» **TASK DESCRIPTION**: Begin at the line below that has "The image size is (1198, 452).". Stop after the line that has "Click the CAD/100kg cutout column header", repeating each line exactly and leaving out the pictures.

» **TASK INPUT**:

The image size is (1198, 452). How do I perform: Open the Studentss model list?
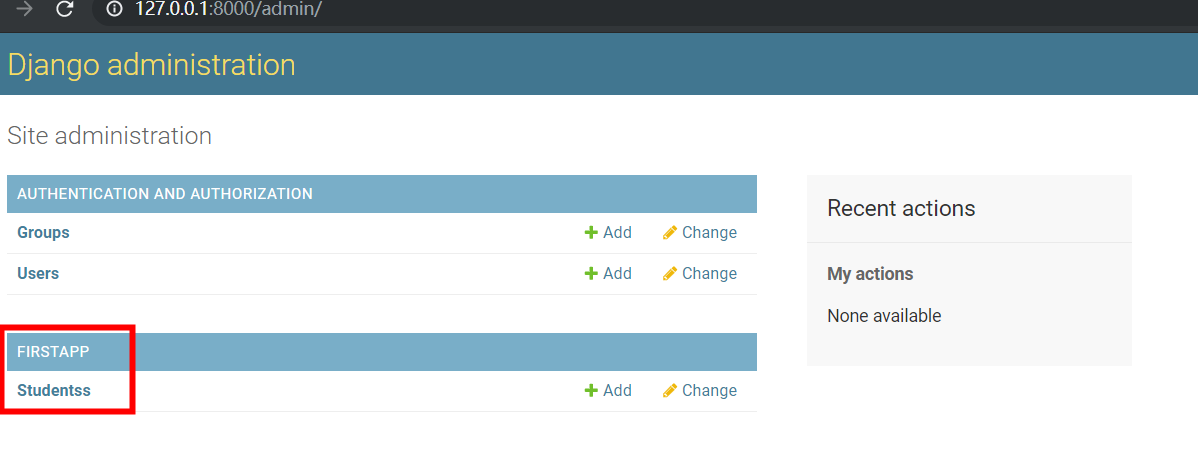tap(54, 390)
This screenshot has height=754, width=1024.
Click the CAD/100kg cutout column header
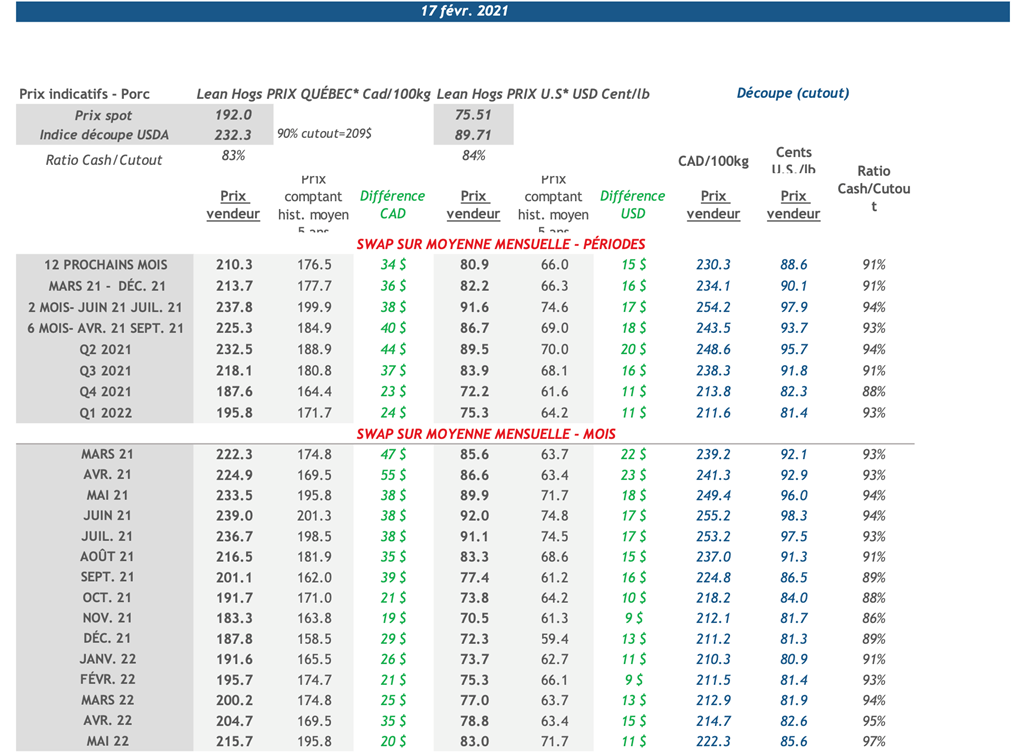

==

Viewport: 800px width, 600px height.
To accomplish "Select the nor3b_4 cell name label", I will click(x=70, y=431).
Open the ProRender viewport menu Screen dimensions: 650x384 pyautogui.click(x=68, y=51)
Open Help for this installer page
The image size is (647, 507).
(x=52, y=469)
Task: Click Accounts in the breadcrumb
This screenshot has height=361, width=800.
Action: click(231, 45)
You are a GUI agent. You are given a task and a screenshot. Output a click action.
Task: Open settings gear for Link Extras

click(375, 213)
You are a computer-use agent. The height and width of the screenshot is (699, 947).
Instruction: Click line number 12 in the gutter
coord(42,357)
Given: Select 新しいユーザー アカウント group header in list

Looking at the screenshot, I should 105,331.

» **RESPONSE AREA**:
The image size is (1198, 452). How do I perform: Open the Studentss model list?
tap(54, 390)
This screenshot has height=754, width=1024.
Click the CAD/100kg cutout column header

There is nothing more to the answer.